**EXERCISE BRIEF**:
Would you output all the entries below without altering a word?

**GIVEN DATA**:
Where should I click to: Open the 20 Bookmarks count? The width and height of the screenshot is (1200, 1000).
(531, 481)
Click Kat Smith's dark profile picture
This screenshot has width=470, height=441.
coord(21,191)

**WRITTEN RESPONSE**:
Where should I click to: Open the 20 Bookmarks count? The width and height of the screenshot is (1200, 1000).
(531, 481)
Click Kat Smith's dark profile picture
This screenshot has width=470, height=441.
coord(21,191)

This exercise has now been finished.